>> BEGIN Entries supplied

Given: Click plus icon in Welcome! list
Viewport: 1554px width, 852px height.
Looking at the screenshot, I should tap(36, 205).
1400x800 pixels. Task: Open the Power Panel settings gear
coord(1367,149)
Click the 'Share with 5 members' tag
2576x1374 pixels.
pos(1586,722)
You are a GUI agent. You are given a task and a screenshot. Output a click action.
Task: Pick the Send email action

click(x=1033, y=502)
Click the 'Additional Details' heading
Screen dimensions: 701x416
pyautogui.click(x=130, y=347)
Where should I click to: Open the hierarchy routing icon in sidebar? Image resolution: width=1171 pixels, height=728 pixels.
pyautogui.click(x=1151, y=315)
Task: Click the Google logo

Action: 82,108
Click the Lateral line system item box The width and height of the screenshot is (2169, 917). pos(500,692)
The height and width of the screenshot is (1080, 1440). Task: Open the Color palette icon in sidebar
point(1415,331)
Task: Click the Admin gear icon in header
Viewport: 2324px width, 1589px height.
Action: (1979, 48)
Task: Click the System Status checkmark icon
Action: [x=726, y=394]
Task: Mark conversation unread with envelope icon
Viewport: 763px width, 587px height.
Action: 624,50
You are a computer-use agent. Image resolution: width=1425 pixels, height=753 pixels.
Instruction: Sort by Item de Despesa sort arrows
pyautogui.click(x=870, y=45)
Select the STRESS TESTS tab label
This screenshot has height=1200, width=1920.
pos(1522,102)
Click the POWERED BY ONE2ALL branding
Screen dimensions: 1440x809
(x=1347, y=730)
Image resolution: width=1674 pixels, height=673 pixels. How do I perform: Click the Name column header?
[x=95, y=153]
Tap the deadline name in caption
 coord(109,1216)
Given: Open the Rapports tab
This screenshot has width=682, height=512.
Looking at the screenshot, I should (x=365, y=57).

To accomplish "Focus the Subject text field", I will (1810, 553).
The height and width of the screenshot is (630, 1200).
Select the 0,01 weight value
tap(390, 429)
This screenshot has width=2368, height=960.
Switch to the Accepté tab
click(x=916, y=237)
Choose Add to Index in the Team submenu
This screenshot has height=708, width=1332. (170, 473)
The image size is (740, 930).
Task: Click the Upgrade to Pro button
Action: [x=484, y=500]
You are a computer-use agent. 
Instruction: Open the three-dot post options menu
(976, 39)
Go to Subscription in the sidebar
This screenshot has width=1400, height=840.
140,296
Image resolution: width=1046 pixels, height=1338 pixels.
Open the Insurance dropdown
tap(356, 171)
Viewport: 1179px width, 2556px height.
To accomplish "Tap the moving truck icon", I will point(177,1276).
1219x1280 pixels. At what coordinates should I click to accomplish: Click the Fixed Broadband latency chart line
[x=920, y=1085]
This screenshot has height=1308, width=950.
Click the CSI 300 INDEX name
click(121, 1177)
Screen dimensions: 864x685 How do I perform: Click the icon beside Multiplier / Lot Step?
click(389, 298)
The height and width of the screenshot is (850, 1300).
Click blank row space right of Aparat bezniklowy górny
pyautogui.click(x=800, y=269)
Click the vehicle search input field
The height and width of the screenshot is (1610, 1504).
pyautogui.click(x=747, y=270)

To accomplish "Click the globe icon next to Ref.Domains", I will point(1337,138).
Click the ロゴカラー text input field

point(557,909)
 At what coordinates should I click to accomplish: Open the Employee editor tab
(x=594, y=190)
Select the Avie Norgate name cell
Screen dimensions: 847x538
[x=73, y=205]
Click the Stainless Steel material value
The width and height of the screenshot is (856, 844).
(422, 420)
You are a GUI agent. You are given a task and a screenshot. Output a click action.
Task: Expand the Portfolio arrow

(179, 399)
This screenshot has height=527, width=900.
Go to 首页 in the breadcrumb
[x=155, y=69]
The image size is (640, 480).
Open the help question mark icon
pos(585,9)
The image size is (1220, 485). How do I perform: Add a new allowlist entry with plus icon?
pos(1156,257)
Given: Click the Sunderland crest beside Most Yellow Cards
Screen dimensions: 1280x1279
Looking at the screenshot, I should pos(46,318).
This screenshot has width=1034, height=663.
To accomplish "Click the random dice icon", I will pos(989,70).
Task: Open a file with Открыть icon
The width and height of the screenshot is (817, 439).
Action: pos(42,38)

>> END Entries supplied

Requirements: Edit the material above so that every "Image resolution" reads "Screenshot resolution", and leave everything else unchanged.

Result of this exercise:
Given: Click plus icon in Welcome! list
Viewport: 1554px width, 852px height.
Looking at the screenshot, I should tap(36, 205).
1400x800 pixels. Task: Open the Power Panel settings gear
coord(1367,149)
Click the 'Share with 5 members' tag
2576x1374 pixels.
pos(1586,722)
You are a GUI agent. You are given a task and a screenshot. Output a click action.
Task: Pick the Send email action

click(x=1033, y=502)
Click the 'Additional Details' heading
Screen dimensions: 701x416
pyautogui.click(x=130, y=347)
Where should I click to: Open the hierarchy routing icon in sidebar? Screenshot resolution: width=1171 pixels, height=728 pixels.
pyautogui.click(x=1151, y=315)
Task: Click the Google logo

Action: 82,108
Click the Lateral line system item box The width and height of the screenshot is (2169, 917). pos(500,692)
The height and width of the screenshot is (1080, 1440). Task: Open the Color palette icon in sidebar
point(1415,331)
Task: Click the Admin gear icon in header
Viewport: 2324px width, 1589px height.
Action: (1979, 48)
Task: Click the System Status checkmark icon
Action: [x=726, y=394]
Task: Mark conversation unread with envelope icon
Viewport: 763px width, 587px height.
Action: 624,50
You are a computer-use agent. Screenshot resolution: width=1425 pixels, height=753 pixels.
Instruction: Sort by Item de Despesa sort arrows
pyautogui.click(x=870, y=45)
Select the STRESS TESTS tab label
This screenshot has height=1200, width=1920.
pos(1522,102)
Click the POWERED BY ONE2ALL branding
Screen dimensions: 1440x809
(x=1347, y=730)
Screenshot resolution: width=1674 pixels, height=673 pixels. How do I perform: Click the Name column header?
[x=95, y=153]
Tap the deadline name in caption
 coord(109,1216)
Given: Open the Rapports tab
This screenshot has width=682, height=512.
Looking at the screenshot, I should (x=365, y=57).

To accomplish "Focus the Subject text field", I will (1810, 553).
The height and width of the screenshot is (630, 1200).
Select the 0,01 weight value
tap(390, 429)
This screenshot has width=2368, height=960.
Switch to the Accepté tab
click(x=916, y=237)
Choose Add to Index in the Team submenu
This screenshot has height=708, width=1332. (170, 473)
The image size is (740, 930).
Task: Click the Upgrade to Pro button
Action: [x=484, y=500]
You are a computer-use agent. 
Instruction: Open the three-dot post options menu
(976, 39)
Go to Subscription in the sidebar
This screenshot has width=1400, height=840.
140,296
Screenshot resolution: width=1046 pixels, height=1338 pixels.
Open the Insurance dropdown
tap(356, 171)
Viewport: 1179px width, 2556px height.
To accomplish "Tap the moving truck icon", I will point(177,1276).
1219x1280 pixels. At what coordinates should I click to accomplish: Click the Fixed Broadband latency chart line
[x=920, y=1085]
This screenshot has height=1308, width=950.
Click the CSI 300 INDEX name
click(121, 1177)
Screen dimensions: 864x685 How do I perform: Click the icon beside Multiplier / Lot Step?
click(389, 298)
The height and width of the screenshot is (850, 1300).
Click blank row space right of Aparat bezniklowy górny
pyautogui.click(x=800, y=269)
Click the vehicle search input field
The height and width of the screenshot is (1610, 1504).
pyautogui.click(x=747, y=270)

To accomplish "Click the globe icon next to Ref.Domains", I will point(1337,138).
Click the ロゴカラー text input field

point(557,909)
 At what coordinates should I click to accomplish: Open the Employee editor tab
(x=594, y=190)
Select the Avie Norgate name cell
Screen dimensions: 847x538
[x=73, y=205]
Click the Stainless Steel material value
The width and height of the screenshot is (856, 844).
(422, 420)
You are a GUI agent. You are given a task and a screenshot. Output a click action.
Task: Expand the Portfolio arrow

(179, 399)
This screenshot has height=527, width=900.
Go to 首页 in the breadcrumb
[x=155, y=69]
The image size is (640, 480).
Open the help question mark icon
pos(585,9)
The image size is (1220, 485). How do I perform: Add a new allowlist entry with plus icon?
pos(1156,257)
Given: Click the Sunderland crest beside Most Yellow Cards
Screen dimensions: 1280x1279
Looking at the screenshot, I should pos(46,318).
This screenshot has width=1034, height=663.
To accomplish "Click the random dice icon", I will pos(989,70).
Task: Open a file with Открыть icon
The width and height of the screenshot is (817, 439).
Action: pos(42,38)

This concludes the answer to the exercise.